Friday, August 5, 2016

To Wig or Not to Wig



So many choices! What’s a girl to do?

You might not think you’ll need a wig when your hair starts falling out, but my advice, you should have one just in case. You don’t know how you’re really going to react until it happens to you, kind of like when you give birth to a child. So, having one on hand is a smart bet.

Now that my hair is three-quarters of an inch (at this point I’m about a week or two away from doing chemo), I have many options. Do I go with the familiar and get a wig that’s just like my old hair? Ahh, cue nostalgic feeling. Or do I go bold and wild, maybe pink, blue, hell, maybe the rainbow? This is THE time to explore my alter egos. Where are you Sasha Fierce? I know you’re in there.
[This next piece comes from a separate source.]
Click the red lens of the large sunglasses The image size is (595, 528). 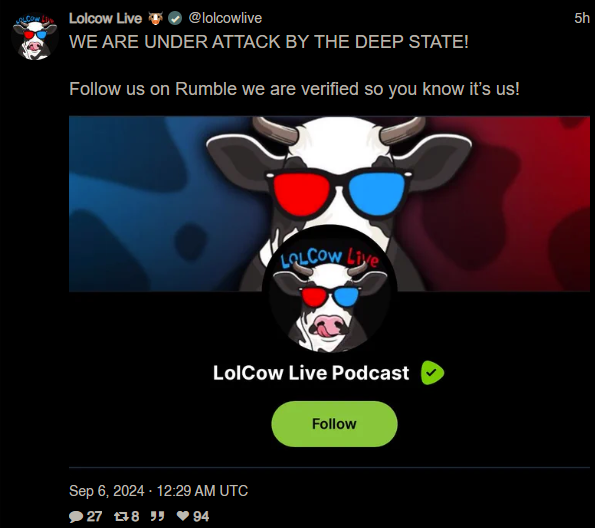302,193
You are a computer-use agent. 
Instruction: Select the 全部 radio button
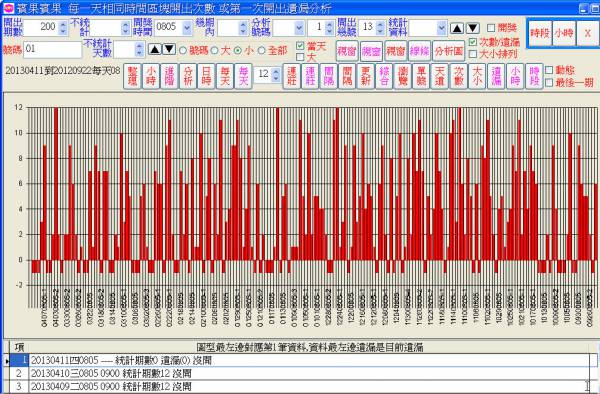pos(262,50)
But, as it turns out, I opt for a human hair wig similar to my old hair. I also pick out a synthetic wig that’s similar to my old hair and a dark curly one, but I only wear it once. Doesn’t feel like me. I find myself needing the familiar. I found my human hair wig at Compassionate Creations http://compassionatecreationswigdesign.com They can also make a wig from your own hair.


The wig I wore in my CBS News story was given free to me by a chapter of the American Cancer Society through their Look Good Feel Better Program http://lookgoodfeelbetter.org. Totally worth checking out!
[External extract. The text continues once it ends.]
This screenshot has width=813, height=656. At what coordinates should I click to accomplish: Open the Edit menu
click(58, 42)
Tip: If you buy a human hair wig, make sure you take it to a stylist so that it doesn’t look too “wiggy.”



So, although my Sasha Fierce didn’t make her entrance, I chose to wear what made me most comfortable. And that’s what you want to be when you’re going through chemo, comfortable.

Monday, August 1, 2016

The Hair Cutting Ceremony



Knowing your hair is going to fall out just. plain. SUCKS!

So trust me, as one who’s been through it, it’s best to cut your hair BEFORE chemo takes it out. I had beautiful long hair and the vision of clumps of it falling out in the shower was enough to send fits of terror down my nerves worse than the shower scene in Psycho.

My stylist cut mine to three quarters of an inch. I chose to pay my hair forward so that it could be used in a wig for someone else.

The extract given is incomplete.